Bible reading, Prayer, Scripture memorization, Bible studies, devotions, journaling and the like are all things we need to be doing. We hear it constantly from the spiritual among us that without building these habits into our lives we cannot grow in the way God wants us to as believers. I hear others constantly tout their favorite Bible reading plan, boast about how much Scripture they have memorized or muse about the day they are going to publish the journal they have kept faithfully for the last 18 years without missing a day.
Does it take pulling ourselves up by the bootstraps to ensure God can “use us”? Do we have to do things we do not like or be people that we aren’t so that God can use us?
I don’t think so.
After all, Scripture is full of stories of the lives of people who were anything but perfect. Look at Abraham, lying to save his own skin.

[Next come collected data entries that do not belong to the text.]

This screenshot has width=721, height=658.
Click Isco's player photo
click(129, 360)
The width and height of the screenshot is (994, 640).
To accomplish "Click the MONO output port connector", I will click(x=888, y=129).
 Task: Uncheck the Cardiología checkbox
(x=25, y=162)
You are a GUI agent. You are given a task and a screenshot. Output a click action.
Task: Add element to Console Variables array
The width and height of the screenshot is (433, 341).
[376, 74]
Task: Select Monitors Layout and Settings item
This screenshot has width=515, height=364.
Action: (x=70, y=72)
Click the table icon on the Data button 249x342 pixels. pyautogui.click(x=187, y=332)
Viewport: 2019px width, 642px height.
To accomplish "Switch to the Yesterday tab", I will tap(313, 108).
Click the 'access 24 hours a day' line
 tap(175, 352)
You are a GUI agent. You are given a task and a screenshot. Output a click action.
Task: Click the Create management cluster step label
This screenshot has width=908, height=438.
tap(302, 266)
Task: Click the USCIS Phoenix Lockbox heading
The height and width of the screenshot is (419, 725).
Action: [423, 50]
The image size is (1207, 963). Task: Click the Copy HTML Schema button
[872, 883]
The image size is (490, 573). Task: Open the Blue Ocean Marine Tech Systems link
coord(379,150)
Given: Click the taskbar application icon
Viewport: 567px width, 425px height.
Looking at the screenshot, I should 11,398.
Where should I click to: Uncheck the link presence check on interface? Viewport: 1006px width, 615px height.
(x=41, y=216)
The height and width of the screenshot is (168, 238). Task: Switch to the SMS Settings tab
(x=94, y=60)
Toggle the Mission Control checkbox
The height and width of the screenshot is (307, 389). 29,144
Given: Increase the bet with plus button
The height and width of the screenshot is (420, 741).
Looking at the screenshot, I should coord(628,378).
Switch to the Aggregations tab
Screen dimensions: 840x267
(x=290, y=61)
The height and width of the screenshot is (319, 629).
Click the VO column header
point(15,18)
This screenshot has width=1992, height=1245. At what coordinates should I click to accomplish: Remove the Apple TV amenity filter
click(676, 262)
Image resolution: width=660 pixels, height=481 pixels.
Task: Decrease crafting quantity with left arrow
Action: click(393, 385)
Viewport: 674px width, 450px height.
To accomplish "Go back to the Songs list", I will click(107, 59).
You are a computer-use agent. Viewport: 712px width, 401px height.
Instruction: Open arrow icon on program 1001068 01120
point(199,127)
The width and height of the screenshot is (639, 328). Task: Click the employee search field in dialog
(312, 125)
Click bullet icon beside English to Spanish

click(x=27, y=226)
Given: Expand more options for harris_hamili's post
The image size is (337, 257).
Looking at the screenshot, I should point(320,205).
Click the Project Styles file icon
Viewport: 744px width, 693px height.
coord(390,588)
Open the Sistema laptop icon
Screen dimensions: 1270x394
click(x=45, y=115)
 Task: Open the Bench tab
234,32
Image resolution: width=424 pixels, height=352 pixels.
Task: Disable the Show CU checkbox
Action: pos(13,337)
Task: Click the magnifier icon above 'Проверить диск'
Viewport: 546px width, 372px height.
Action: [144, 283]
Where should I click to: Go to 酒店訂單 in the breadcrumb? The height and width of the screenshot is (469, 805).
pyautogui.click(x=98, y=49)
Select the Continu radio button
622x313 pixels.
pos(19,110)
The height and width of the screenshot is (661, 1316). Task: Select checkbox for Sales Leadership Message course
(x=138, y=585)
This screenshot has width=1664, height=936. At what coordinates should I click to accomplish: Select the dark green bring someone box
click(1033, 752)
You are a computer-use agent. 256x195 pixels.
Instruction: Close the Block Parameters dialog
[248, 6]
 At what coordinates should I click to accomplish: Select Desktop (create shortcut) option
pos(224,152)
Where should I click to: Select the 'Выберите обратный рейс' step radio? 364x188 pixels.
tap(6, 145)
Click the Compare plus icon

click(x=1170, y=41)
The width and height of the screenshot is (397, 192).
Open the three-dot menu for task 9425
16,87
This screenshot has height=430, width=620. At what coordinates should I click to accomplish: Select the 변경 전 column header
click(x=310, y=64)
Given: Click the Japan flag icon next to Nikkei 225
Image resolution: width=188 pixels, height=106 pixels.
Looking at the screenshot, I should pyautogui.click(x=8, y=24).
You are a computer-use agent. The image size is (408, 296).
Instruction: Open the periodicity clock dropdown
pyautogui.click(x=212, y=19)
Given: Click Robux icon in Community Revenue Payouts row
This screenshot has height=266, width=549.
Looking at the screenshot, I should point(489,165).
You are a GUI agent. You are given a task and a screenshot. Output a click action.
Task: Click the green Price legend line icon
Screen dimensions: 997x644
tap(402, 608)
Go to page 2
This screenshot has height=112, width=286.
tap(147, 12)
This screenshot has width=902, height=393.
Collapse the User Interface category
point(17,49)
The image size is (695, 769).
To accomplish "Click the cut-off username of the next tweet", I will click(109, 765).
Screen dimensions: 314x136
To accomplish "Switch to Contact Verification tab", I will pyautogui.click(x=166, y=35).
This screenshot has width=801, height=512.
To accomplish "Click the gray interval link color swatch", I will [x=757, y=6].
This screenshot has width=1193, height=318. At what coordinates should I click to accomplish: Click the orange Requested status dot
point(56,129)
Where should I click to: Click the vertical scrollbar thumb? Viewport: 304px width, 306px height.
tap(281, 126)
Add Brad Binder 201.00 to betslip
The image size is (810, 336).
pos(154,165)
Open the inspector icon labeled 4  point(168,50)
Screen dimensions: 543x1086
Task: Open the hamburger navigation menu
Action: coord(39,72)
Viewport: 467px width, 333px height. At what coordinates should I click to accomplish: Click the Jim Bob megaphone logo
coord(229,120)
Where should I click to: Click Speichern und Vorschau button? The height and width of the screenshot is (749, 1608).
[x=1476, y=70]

David a man after God’s own heart, but also an (albeit forgiven) adulterer. Peter, who denied Jesus three times, still couldn’t stay out of trouble after Jesus was gone requiring Paul to confront him about his behavior. And Paul. What about Paul who got in such a fight with Barnabas that the two of them split up and went their separate ways?
Scripture is replete with examples of people who were weak and failed to live up to the “standard” quite often. The gospel itself is for people who can’t live up to the “standard”.
Of course the people who speak to us about the spiritual disciplines are, often times, the same folk who tell us that God is Sovereign over everything, which would include our spiritual growth. If God is really sovereign, then can He not bring circumstances into our lives that cause us to grow the way He wants us to without being perfectionists in our practices of the spiritual disciplines?
Sure He can.
Still, there is room for the case to be made that the spiritual disciplines are helpful and are things that we should pursue. We should read our Bibles, get involved in community, memorize Scripture, pray. These are things that are commanded of us for one thing and they may prevent God from having to use other methods to grow us.
Yet, as is so often done, we have a great tendency to hold these things over each other and use them at best, as measures of our spirituality or at worst, as weapons against each other.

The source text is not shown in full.